▶ _Action item 1_: Can you echo the part of the thread on sourcing OO models in the States between "I've been paying" and "(Feb 26, 2016)", inclusive?

▶ _Given text_:
# Question for people running oo in the states



## Darrenmb (Nov 13, 2018)

Where is everyone getting their stuff from? Not much on ebay over here, and shipping from uk gets a bit outrageous...


----------



## Krieglok (Sep 7, 2013)

Here....on eBay too, but the website works great. Excellent prices and cheap shipping...

https://www.ajmrailways.com

Tom


----------



## Chops124 (Dec 23, 2015)

Many thanks for the tip. My internet searches only turned up some widely scattered OO retailers who basically kept a few odd pieces around as a curiousity to sell to the curious. 

I've been paying a King's ransom to import stuff, and very occasionally I stumble over something in a junk shop on a lucky day. I will have to take a hard look at these AJN guys.


----------



## Genetk44 (Feb 26, 2016)

Checkout Britannia Mdels in British Columbia...


----------



## Krieglok (Sep 7, 2013)

Yes, I used to buy from a fellow on EBay. He was from BC, but I have not seen him on the web lately. His shipping costs were cheap. The trains are Toys, so no duty or customs fees.

AJM Railways is expert at packing stuff for great protection while being lightweight to keep shipping costs down. 

EHattons is a big shop in England I buy from too. I buy mostly N gauge from them.

I guess I tend to take the shipping costs in stride as they are shipping from overseas. I really cannot complain.

One thing that throws people off is the VAT tax. On some British websites, they add the vat tax to the total for check out but then deduct the VAT when the website recognizes that you are from a country other than the U.K. It is a huge amount of money that buyers from outside the U.K. do not pay.

Tom


----------



## Darrenmb (Nov 13, 2018)

Thanks for everyone's input, already had Hattons and brittania in my bookmarks, Britannia isnt really internet friendly, everything is listed nicely, but there no add to cart feature, you have to print a different page, write parts numbers etc.. but ebay does indeed turn up a treasure once in a while... just scored a stephensons rocket for a 100 bucks..

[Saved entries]
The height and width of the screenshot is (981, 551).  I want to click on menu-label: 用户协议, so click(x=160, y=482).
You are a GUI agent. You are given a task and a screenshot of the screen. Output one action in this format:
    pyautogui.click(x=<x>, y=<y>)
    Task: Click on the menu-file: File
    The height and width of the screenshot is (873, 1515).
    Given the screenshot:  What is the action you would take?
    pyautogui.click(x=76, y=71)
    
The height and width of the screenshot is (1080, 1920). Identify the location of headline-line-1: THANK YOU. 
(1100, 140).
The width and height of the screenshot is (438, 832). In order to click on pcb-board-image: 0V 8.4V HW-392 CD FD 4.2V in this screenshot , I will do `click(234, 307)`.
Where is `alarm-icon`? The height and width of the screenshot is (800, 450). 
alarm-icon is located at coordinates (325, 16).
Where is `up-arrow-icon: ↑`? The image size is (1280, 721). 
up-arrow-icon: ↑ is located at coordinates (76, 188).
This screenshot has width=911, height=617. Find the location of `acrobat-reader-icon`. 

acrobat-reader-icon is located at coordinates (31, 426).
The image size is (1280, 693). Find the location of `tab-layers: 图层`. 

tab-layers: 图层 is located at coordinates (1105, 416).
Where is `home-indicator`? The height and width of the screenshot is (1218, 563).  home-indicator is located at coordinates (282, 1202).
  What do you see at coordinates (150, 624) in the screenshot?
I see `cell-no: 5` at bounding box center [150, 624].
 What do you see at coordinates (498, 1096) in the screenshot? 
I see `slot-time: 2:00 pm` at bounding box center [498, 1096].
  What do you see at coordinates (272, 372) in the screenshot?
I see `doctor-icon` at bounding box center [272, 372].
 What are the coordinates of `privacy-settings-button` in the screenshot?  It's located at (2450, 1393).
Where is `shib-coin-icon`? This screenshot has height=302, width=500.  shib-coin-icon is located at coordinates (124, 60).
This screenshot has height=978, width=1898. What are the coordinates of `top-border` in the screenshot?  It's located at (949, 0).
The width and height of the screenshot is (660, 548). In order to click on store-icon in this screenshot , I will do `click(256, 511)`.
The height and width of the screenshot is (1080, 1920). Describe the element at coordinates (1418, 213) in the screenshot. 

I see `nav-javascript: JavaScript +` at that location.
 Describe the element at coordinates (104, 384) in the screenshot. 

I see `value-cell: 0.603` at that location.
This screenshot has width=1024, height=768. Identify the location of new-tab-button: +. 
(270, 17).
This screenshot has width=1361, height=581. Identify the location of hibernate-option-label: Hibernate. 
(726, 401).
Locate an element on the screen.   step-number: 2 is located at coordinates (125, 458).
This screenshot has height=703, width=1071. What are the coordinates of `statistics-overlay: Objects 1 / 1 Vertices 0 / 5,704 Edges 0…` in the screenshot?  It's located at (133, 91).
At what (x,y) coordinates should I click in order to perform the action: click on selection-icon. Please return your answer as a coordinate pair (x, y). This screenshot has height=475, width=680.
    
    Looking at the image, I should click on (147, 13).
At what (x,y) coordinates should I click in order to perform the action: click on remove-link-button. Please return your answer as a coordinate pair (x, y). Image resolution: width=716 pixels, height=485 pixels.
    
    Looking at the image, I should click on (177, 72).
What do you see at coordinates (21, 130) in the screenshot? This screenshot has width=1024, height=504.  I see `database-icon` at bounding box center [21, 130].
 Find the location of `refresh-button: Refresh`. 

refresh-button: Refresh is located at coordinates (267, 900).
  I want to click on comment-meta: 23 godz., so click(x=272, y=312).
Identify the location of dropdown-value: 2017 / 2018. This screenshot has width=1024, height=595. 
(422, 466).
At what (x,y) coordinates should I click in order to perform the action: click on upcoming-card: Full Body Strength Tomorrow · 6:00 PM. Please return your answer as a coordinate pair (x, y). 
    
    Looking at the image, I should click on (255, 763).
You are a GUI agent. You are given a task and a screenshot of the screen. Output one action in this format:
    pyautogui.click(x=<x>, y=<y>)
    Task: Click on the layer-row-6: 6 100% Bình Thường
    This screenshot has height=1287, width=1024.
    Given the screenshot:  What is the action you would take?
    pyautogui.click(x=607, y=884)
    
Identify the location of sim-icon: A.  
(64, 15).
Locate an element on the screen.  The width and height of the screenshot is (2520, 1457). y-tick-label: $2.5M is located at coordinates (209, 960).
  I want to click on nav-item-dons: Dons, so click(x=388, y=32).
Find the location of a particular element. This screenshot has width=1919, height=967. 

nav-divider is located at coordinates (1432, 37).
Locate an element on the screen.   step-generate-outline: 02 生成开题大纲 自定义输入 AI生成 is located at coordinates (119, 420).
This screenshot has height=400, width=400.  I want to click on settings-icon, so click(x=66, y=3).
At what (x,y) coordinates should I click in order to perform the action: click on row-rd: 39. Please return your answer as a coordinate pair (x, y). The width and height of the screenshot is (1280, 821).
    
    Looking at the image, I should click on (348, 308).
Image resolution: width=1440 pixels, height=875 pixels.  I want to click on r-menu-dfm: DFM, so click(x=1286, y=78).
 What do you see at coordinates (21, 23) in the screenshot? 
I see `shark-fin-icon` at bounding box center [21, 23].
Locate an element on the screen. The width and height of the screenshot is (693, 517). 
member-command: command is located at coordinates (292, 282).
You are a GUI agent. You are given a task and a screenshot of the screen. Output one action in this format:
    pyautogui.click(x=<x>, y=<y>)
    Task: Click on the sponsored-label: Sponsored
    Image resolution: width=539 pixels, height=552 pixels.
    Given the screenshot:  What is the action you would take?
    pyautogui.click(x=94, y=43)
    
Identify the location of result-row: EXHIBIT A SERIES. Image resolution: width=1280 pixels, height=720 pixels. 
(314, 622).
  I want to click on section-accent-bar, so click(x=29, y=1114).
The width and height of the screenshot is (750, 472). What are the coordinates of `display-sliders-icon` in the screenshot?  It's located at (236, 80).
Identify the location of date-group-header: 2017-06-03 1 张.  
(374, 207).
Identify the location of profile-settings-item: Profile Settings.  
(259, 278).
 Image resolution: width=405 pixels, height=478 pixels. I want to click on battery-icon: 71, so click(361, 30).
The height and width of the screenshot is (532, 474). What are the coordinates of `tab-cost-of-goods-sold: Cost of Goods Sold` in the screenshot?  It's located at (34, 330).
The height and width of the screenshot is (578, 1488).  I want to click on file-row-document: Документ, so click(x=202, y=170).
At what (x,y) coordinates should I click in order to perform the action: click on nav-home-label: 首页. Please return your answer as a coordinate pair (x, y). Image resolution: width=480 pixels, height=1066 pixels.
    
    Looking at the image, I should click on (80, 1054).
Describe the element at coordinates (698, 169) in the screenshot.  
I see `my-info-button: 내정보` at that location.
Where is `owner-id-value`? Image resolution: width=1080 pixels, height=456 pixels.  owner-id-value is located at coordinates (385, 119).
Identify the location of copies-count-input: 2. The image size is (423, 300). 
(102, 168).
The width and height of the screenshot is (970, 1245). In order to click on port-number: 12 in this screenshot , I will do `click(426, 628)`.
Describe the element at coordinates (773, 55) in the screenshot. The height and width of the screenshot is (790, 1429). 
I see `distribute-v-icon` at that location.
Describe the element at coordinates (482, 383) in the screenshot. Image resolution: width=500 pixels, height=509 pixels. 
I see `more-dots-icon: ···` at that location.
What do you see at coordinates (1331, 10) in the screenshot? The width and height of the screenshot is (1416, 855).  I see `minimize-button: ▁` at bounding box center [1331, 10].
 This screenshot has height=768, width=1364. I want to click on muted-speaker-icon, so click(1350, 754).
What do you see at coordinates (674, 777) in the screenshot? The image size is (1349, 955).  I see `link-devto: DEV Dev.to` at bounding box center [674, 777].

▶ _Action item 2_: In the saved entries rows between the lines holding "This screenshot has width=1361, height=581." and "Looking at the image, I should click on (255, 763).", inclusive, can you change "coordinate pair" to "pair of coordinates" and give back only those lines?

▶ _Exercise result 1_:
I've been paying a King's ransom to import stuff, and very occasionally I stumble over something in a junk shop on a lucky day. I will have to take a hard look at these AJN guys.


----------



## Genetk44 (Feb 26, 2016)

▶ _Exercise result 2_:
This screenshot has width=1361, height=581. Identify the location of hibernate-option-label: Hibernate. 
(726, 401).
Locate an element on the screen.   step-number: 2 is located at coordinates (125, 458).
This screenshot has height=703, width=1071. What are the coordinates of `statistics-overlay: Objects 1 / 1 Vertices 0 / 5,704 Edges 0…` in the screenshot?  It's located at (133, 91).
At what (x,y) coordinates should I click in order to perform the action: click on selection-icon. Please return your answer as a pair of coordinates (x, y). This screenshot has height=475, width=680.
    
    Looking at the image, I should click on (147, 13).
At what (x,y) coordinates should I click in order to perform the action: click on remove-link-button. Please return your answer as a pair of coordinates (x, y). Image resolution: width=716 pixels, height=485 pixels.
    
    Looking at the image, I should click on (177, 72).
What do you see at coordinates (21, 130) in the screenshot? This screenshot has width=1024, height=504.  I see `database-icon` at bounding box center [21, 130].
 Find the location of `refresh-button: Refresh`. 

refresh-button: Refresh is located at coordinates (267, 900).
  I want to click on comment-meta: 23 godz., so click(x=272, y=312).
Identify the location of dropdown-value: 2017 / 2018. This screenshot has width=1024, height=595. 
(422, 466).
At what (x,y) coordinates should I click in order to perform the action: click on upcoming-card: Full Body Strength Tomorrow · 6:00 PM. Please return your answer as a pair of coordinates (x, y). 
    
    Looking at the image, I should click on (255, 763).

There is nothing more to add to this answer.